Bishop was always reluctant to discuss either personal matters or her work. But when the poet Anne Stevenson undertook the very first monograph on Bishop (for Twayne Publishers), the questions in her letters elicited from Bishop some of her most eloquent and forthright thoughts about her writing and her life. Included here is the first publication of extensive selections from their correspondence.

The one major Bishop prose work that is too long to reprint here in its entirety is her book-length translation of the Brazilian classic Minha Vida de Menina —the actual diary of a young girl who lived in the small mining town of Diamantina in the 1890s (published in this country as The Diary of “Helena Morley” ). It is represented here by both Bishop’s substantial introductory essay and the excerpts she published independently, before the appearance of the book, in Harper’s Bazaar. Bishop captures the authentic voice of the exuberant and mischievous young girl with a mind of her own, just as in her other major prose translation, her uncanny English version of three short fables by the Brazilian fiction writer Clarice Lispector, she captures that author’s more sophisticated and unsettling world view.
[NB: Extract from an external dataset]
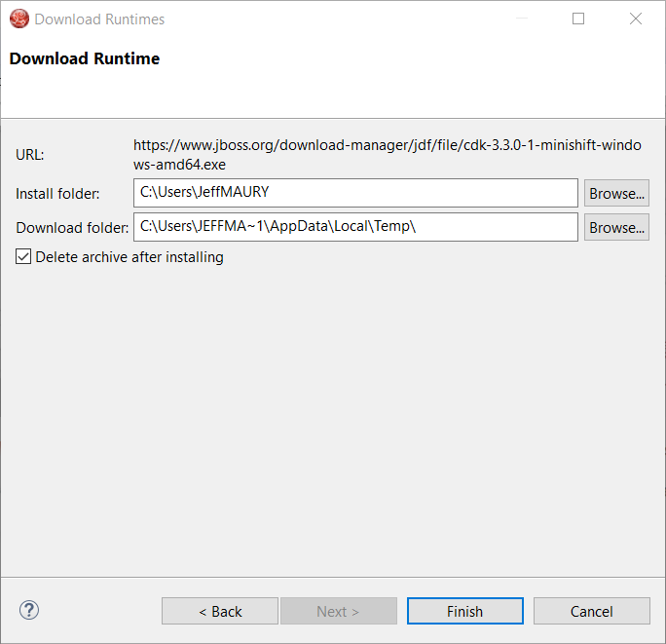Click the "Install folder:" label
Viewport: 666px width, 644px height.
click(x=57, y=194)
Elizabeth Bishop began writing poems and stories when she was still a child, but one might say that her “career” began with the stories, reviews, and personal essays that appeared in her high school magazine, the Walnut Hill School’s The Blue Pencil (which is still active). In the appendix here of her early prose are some prescient examples of Bishop’s most profound later concerns. The essay “A Mouse and Mice” includes her first explicit reference to a theme — Virgil’s “sunt lacrimae rerum” and its image of life’s inherent tears — that will play a central role in one of the most touching of her early stories, “The Last Animal,” and in such major poems as “The Man-Moth” and “Sestina.” The main character in “The Thumb,” a kind of surrealistic Jamesian horror story, prefigures the disturbing narrator in her celebrated story “In Prison.” Her meditation “on being alone” inaugurates a comparable theme that will become a central issue over the entire course of her life. Perhaps her most sophisticated and imaginative discussions of literature turn up among the essays she published as a Vassar undergraduate, including two breathtaking metaphors — images of a shooting gallery and of migrating birds in flight — for the complexities of a writer’s sense of timing.